Interferon gamma responses to myelin peptides in multiple sclerosis correlate with a new clinical measure of disease progression.

The relationship between autoreactivity to myelin antigens and disease progression in multiple sclerosis (MS) is not fully understood. We addressed this relationship by cross-sectionally comparing an objective measure of MS disability with immune cytokine responses to myelin proteins. The ELISPOT assay was used to determine the ex vivo interferon gamma (IFNgamma) and interleukin-10 (IL-10) production by peripheral blood mononuclear cells (PBMCs) in response to peptides spanning the entire proteolipid protein (PLP) and myelin basic protein (MBP) molecules in 20 patients with relapsing-remitting (RR) MS and 27 age- and sex-matched healthy controls.

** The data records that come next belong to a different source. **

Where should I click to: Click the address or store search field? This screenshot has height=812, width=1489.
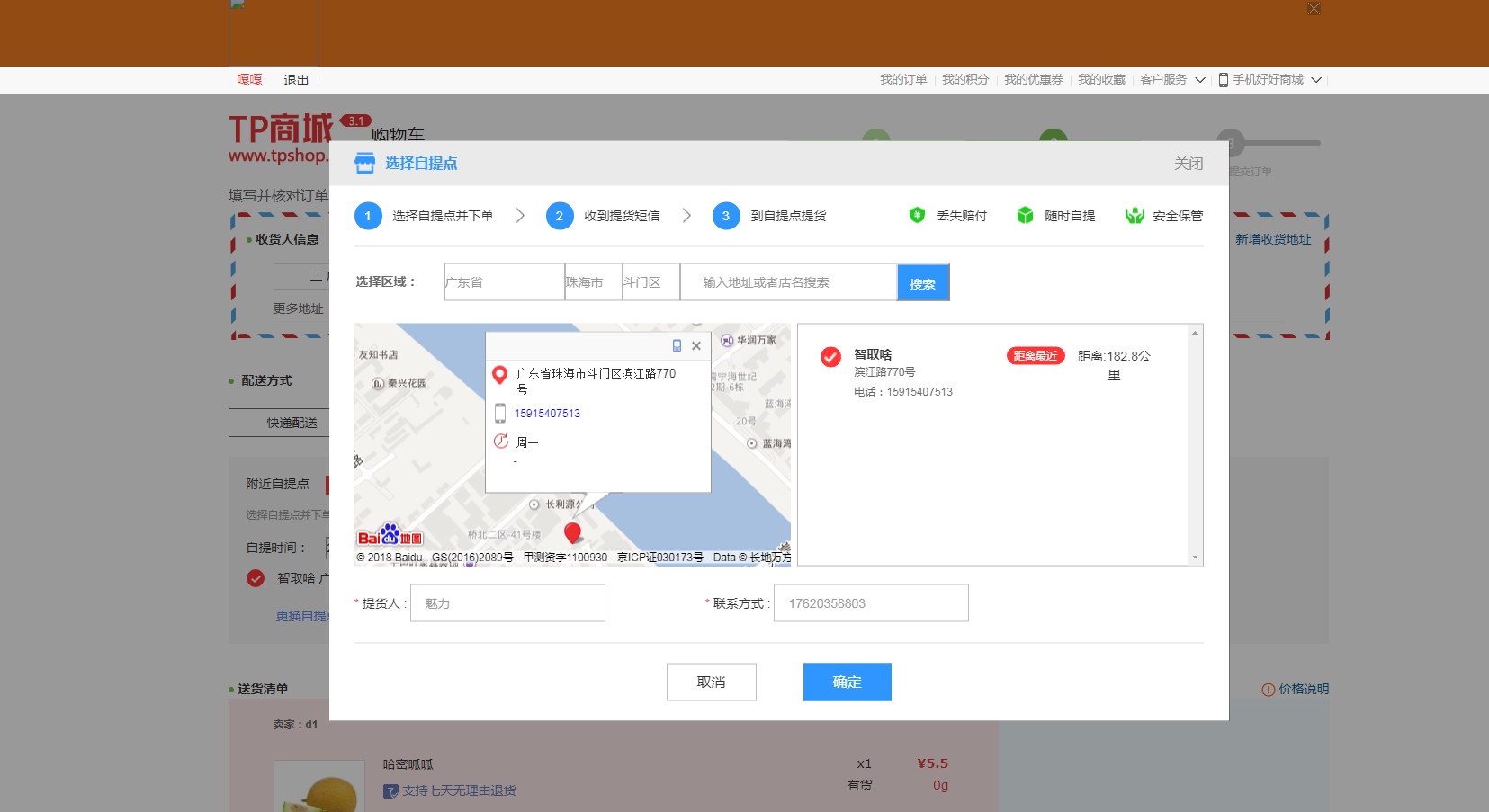[x=788, y=282]
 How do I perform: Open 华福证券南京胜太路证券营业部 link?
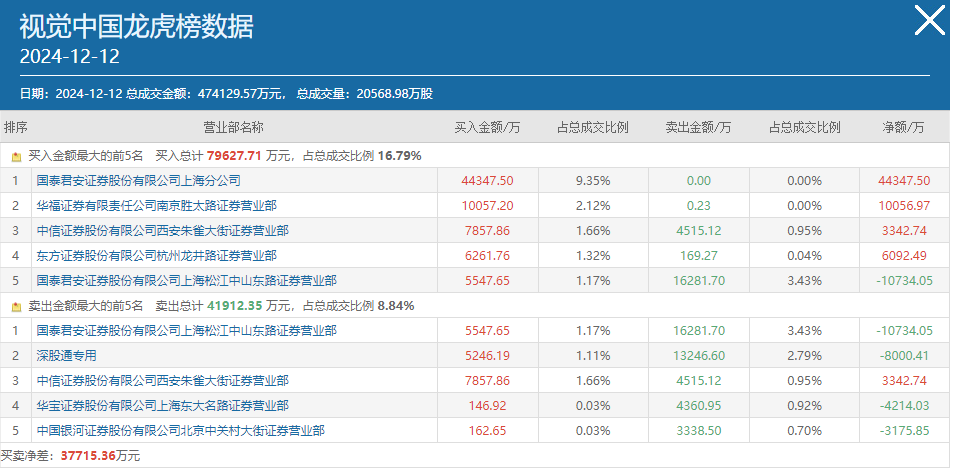pyautogui.click(x=156, y=205)
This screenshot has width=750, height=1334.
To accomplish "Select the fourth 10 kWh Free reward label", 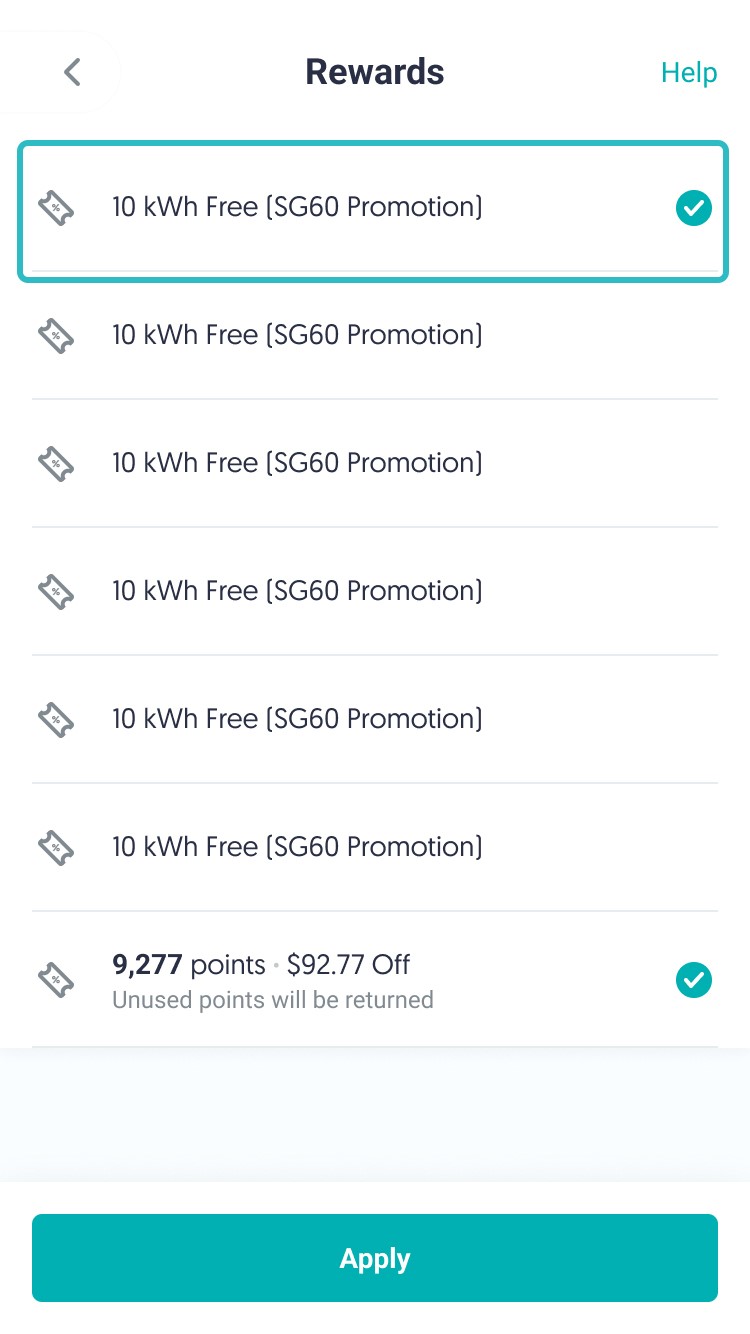I will [297, 591].
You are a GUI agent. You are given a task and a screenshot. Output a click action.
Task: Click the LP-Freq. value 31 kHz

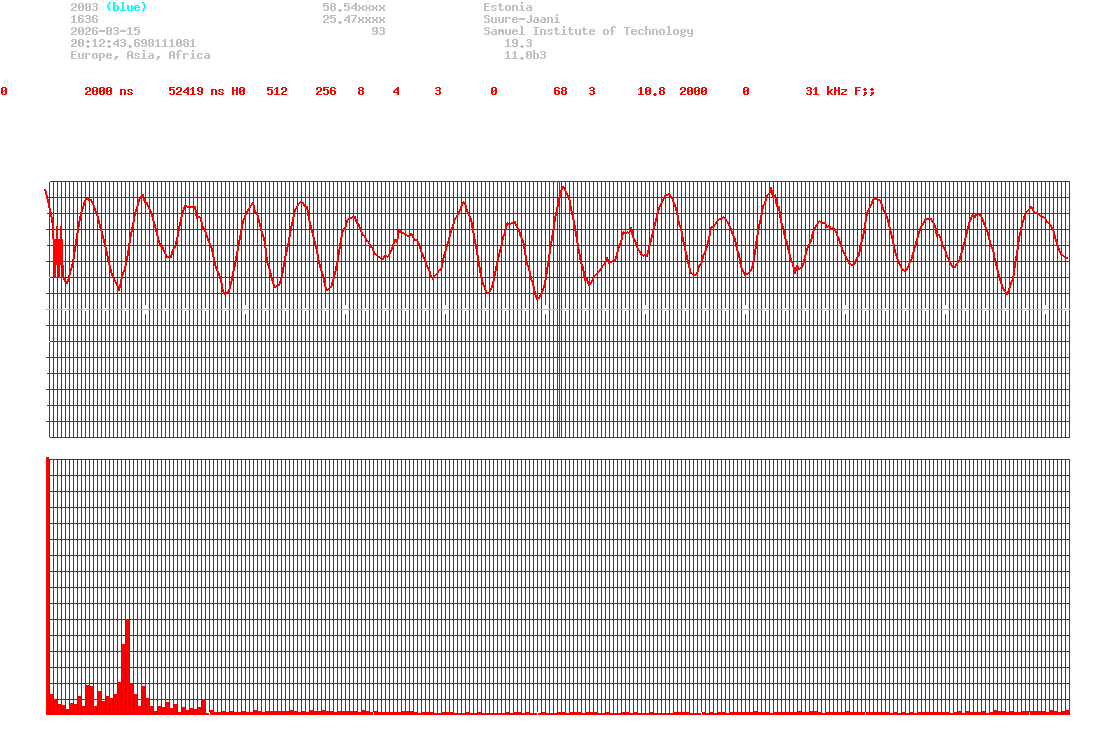[827, 91]
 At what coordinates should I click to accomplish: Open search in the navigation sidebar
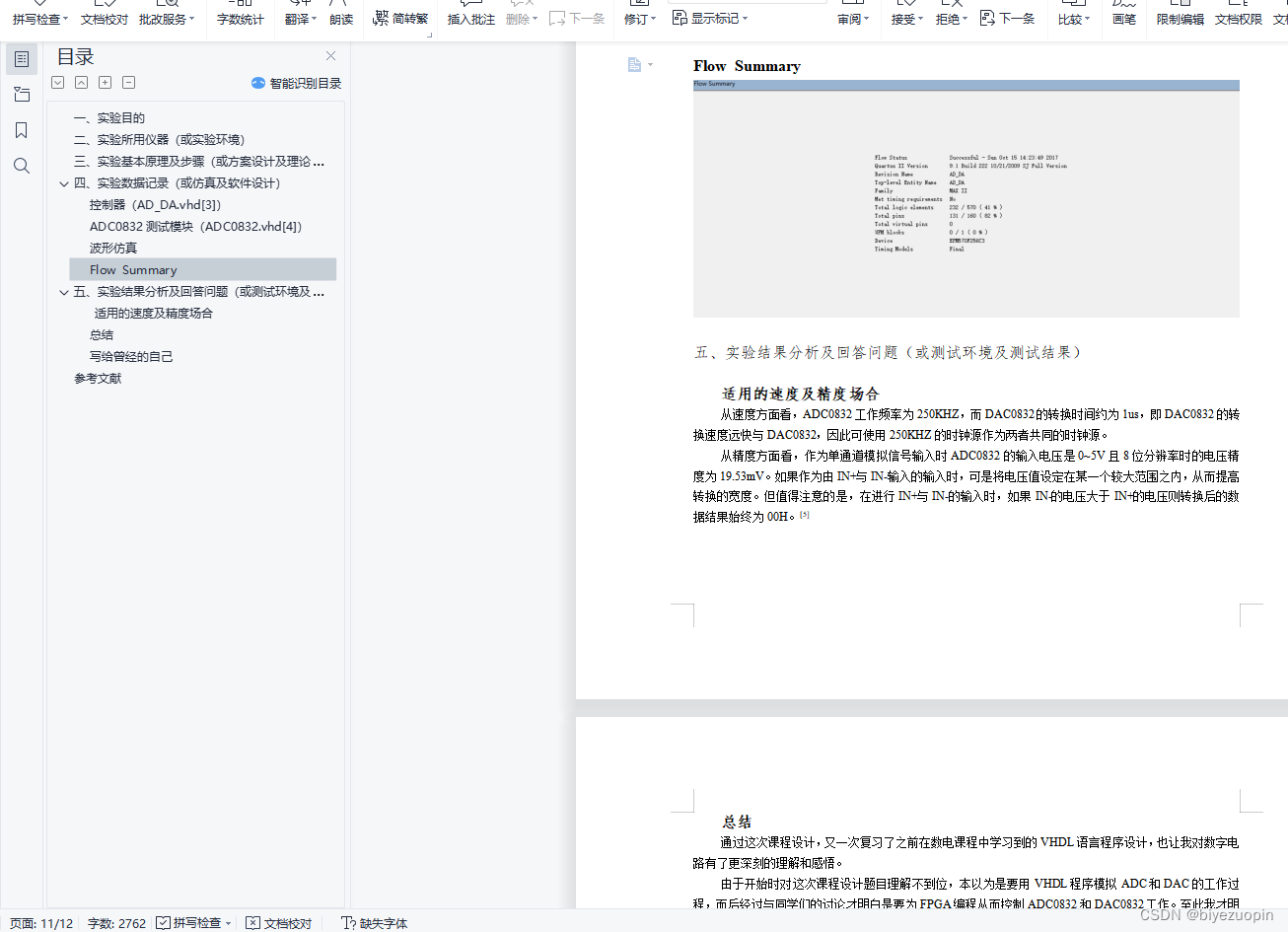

MS patients showed significantly higher MBP-induced IFNgamma responses and PLP-induced IL-10 responses compared with healthy controls. Using the Multiple Sclerosis Functional Composite (MSFC), a new multifactorial measure of disability, MS patients showed a significant correlation between the IFNgamma response to PLP peptides and MBP peptides, and disability. In contrast, in MS patients, there was no correlation between the MSFC and the response to unrelated control antigens or mitogens. These data show that myelin-specific T lymphocytes secreting the inflammatory cytokine IFNgamma correlate with functional impairment in MS, supporting an antigen-specific link between the immune response to myelin and disability in MS.